Work required: Output each of the following records again, word for word and in the same order.

Supplied records:
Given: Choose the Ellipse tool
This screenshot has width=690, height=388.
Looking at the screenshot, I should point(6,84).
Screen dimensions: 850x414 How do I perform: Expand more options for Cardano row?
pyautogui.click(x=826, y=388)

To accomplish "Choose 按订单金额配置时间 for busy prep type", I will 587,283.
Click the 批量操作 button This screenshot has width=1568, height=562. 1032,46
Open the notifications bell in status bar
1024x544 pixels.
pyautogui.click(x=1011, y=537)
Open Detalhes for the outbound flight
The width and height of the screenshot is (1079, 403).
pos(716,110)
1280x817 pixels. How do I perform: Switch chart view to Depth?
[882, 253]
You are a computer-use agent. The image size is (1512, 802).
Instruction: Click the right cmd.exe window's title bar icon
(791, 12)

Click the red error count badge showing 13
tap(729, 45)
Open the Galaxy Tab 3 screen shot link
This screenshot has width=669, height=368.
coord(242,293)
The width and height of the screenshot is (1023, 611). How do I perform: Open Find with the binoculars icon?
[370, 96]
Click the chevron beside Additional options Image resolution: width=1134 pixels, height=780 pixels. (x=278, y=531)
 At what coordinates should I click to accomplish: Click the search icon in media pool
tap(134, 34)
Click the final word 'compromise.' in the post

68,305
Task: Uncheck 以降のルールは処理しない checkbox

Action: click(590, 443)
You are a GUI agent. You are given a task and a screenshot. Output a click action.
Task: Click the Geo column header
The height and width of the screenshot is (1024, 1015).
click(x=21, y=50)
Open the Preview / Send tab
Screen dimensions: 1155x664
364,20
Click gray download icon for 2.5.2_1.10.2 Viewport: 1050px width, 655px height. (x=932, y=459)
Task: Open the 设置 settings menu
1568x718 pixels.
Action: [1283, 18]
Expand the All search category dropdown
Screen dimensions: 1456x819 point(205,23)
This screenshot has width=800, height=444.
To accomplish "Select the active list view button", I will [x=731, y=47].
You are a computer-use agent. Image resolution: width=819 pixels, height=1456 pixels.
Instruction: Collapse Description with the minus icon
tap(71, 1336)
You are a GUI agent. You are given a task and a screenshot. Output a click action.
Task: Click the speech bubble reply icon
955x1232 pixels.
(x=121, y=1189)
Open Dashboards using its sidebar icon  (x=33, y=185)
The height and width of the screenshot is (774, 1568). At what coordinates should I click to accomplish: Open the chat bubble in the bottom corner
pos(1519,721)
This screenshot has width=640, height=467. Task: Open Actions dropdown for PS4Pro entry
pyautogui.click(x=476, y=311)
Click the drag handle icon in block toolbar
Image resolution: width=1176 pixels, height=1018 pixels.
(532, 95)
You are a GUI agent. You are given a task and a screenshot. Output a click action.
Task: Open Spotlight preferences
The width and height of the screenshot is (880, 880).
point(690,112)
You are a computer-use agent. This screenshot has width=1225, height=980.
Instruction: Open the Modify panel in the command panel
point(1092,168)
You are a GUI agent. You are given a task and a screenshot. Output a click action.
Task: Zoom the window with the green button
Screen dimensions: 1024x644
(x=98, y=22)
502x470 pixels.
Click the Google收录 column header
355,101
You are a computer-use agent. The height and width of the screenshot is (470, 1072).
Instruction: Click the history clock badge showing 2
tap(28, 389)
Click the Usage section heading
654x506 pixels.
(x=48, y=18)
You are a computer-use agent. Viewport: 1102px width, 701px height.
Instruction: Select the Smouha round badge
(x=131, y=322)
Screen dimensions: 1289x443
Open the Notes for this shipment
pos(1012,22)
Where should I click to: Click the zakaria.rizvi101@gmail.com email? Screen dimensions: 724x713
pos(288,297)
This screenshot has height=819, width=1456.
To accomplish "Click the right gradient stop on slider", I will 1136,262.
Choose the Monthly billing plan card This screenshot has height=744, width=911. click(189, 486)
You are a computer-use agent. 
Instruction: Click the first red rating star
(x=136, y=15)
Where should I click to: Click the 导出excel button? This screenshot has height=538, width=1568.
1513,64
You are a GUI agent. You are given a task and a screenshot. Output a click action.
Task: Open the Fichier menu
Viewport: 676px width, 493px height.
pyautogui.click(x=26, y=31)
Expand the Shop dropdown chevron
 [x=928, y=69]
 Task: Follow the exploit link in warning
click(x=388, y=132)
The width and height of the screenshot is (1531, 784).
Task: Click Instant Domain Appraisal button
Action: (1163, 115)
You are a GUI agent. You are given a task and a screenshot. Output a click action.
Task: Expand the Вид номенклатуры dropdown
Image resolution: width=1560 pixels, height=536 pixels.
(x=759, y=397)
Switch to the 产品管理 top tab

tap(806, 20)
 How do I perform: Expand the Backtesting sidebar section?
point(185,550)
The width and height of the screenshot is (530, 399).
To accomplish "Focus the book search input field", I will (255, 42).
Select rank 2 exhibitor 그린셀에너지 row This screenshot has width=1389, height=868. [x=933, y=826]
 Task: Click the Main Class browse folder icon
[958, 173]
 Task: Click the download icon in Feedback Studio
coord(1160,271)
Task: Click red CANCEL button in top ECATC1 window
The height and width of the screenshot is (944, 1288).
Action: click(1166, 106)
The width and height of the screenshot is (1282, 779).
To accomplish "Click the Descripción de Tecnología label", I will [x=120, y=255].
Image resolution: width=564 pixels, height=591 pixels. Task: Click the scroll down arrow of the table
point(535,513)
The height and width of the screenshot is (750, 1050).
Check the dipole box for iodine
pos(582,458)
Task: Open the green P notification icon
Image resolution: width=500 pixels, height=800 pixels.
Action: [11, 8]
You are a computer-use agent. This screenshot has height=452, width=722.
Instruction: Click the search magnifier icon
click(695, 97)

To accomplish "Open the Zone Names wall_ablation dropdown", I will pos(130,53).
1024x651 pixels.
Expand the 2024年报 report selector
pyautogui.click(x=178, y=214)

Right answer:
Given: Choose the Ellipse tool
This screenshot has width=690, height=388.
Looking at the screenshot, I should point(6,84).
Screen dimensions: 850x414 How do I perform: Expand more options for Cardano row?
pyautogui.click(x=826, y=388)

To accomplish "Choose 按订单金额配置时间 for busy prep type", I will 587,283.
Click the 批量操作 button This screenshot has width=1568, height=562. 1032,46
Open the notifications bell in status bar
1024x544 pixels.
pyautogui.click(x=1011, y=537)
Open Detalhes for the outbound flight
The width and height of the screenshot is (1079, 403).
pos(716,110)
1280x817 pixels. How do I perform: Switch chart view to Depth?
[882, 253]
You are a computer-use agent. The image size is (1512, 802).
Instruction: Click the right cmd.exe window's title bar icon
(791, 12)

Click the red error count badge showing 13
tap(729, 45)
Open the Galaxy Tab 3 screen shot link
This screenshot has width=669, height=368.
coord(242,293)
The width and height of the screenshot is (1023, 611). How do I perform: Open Find with the binoculars icon?
[370, 96]
Click the chevron beside Additional options Image resolution: width=1134 pixels, height=780 pixels. (x=278, y=531)
 At what coordinates should I click to accomplish: Click the search icon in media pool
tap(134, 34)
Click the final word 'compromise.' in the post

68,305
Task: Uncheck 以降のルールは処理しない checkbox

Action: click(590, 443)
You are a GUI agent. You are given a task and a screenshot. Output a click action.
Task: Click the Geo column header
The height and width of the screenshot is (1024, 1015).
click(x=21, y=50)
Open the Preview / Send tab
Screen dimensions: 1155x664
364,20
Click gray download icon for 2.5.2_1.10.2 Viewport: 1050px width, 655px height. (x=932, y=459)
Task: Open the 设置 settings menu
1568x718 pixels.
Action: [1283, 18]
Expand the All search category dropdown
Screen dimensions: 1456x819 point(205,23)
This screenshot has width=800, height=444.
To accomplish "Select the active list view button", I will [x=731, y=47].
You are a computer-use agent. Image resolution: width=819 pixels, height=1456 pixels.
Instruction: Collapse Description with the minus icon
tap(71, 1336)
You are a GUI agent. You are given a task and a screenshot. Output a click action.
Task: Click the speech bubble reply icon
955x1232 pixels.
(x=121, y=1189)
Open Dashboards using its sidebar icon  (x=33, y=185)
The height and width of the screenshot is (774, 1568). At what coordinates should I click to accomplish: Open the chat bubble in the bottom corner
pos(1519,721)
This screenshot has width=640, height=467. Task: Open Actions dropdown for PS4Pro entry
pyautogui.click(x=476, y=311)
Click the drag handle icon in block toolbar
Image resolution: width=1176 pixels, height=1018 pixels.
(532, 95)
You are a GUI agent. You are given a task and a screenshot. Output a click action.
Task: Open Spotlight preferences
The width and height of the screenshot is (880, 880).
point(690,112)
You are a computer-use agent. This screenshot has width=1225, height=980.
Instruction: Open the Modify panel in the command panel
point(1092,168)
You are a GUI agent. You are given a task and a screenshot. Output a click action.
Task: Zoom the window with the green button
Screen dimensions: 1024x644
(x=98, y=22)
502x470 pixels.
Click the Google收录 column header
355,101
You are a computer-use agent. The height and width of the screenshot is (470, 1072).
Instruction: Click the history clock badge showing 2
tap(28, 389)
Click the Usage section heading
654x506 pixels.
(x=48, y=18)
You are a computer-use agent. Viewport: 1102px width, 701px height.
Instruction: Select the Smouha round badge
(x=131, y=322)
Screen dimensions: 1289x443
Open the Notes for this shipment
pos(1012,22)
Where should I click to: Click the zakaria.rizvi101@gmail.com email? Screen dimensions: 724x713
pos(288,297)
This screenshot has height=819, width=1456.
To accomplish "Click the right gradient stop on slider", I will 1136,262.
Choose the Monthly billing plan card This screenshot has height=744, width=911. click(189, 486)
You are a computer-use agent. 
Instruction: Click the first red rating star
(x=136, y=15)
Where should I click to: Click the 导出excel button? This screenshot has height=538, width=1568.
1513,64
You are a GUI agent. You are given a task and a screenshot. Output a click action.
Task: Open the Fichier menu
Viewport: 676px width, 493px height.
pyautogui.click(x=26, y=31)
Expand the Shop dropdown chevron
 [x=928, y=69]
 Task: Follow the exploit link in warning
click(x=388, y=132)
The width and height of the screenshot is (1531, 784).
Task: Click Instant Domain Appraisal button
Action: (1163, 115)
You are a GUI agent. You are given a task and a screenshot. Output a click action.
Task: Expand the Вид номенклатуры dropdown
Image resolution: width=1560 pixels, height=536 pixels.
(x=759, y=397)
Switch to the 产品管理 top tab

tap(806, 20)
 How do I perform: Expand the Backtesting sidebar section?
point(185,550)
The width and height of the screenshot is (530, 399).
To accomplish "Focus the book search input field", I will (255, 42).
Select rank 2 exhibitor 그린셀에너지 row This screenshot has width=1389, height=868. [x=933, y=826]
 Task: Click the Main Class browse folder icon
[958, 173]
 Task: Click the download icon in Feedback Studio
coord(1160,271)
Task: Click red CANCEL button in top ECATC1 window
The height and width of the screenshot is (944, 1288).
Action: click(1166, 106)
The width and height of the screenshot is (1282, 779).
To accomplish "Click the Descripción de Tecnología label", I will [x=120, y=255].
Image resolution: width=564 pixels, height=591 pixels. Task: Click the scroll down arrow of the table
point(535,513)
The height and width of the screenshot is (750, 1050).
Check the dipole box for iodine
pos(582,458)
Task: Open the green P notification icon
Image resolution: width=500 pixels, height=800 pixels.
Action: [11, 8]
You are a computer-use agent. This screenshot has height=452, width=722.
Instruction: Click the search magnifier icon
click(695, 97)

To accomplish "Open the Zone Names wall_ablation dropdown", I will pos(130,53).
1024x651 pixels.
Expand the 2024年报 report selector
pyautogui.click(x=178, y=214)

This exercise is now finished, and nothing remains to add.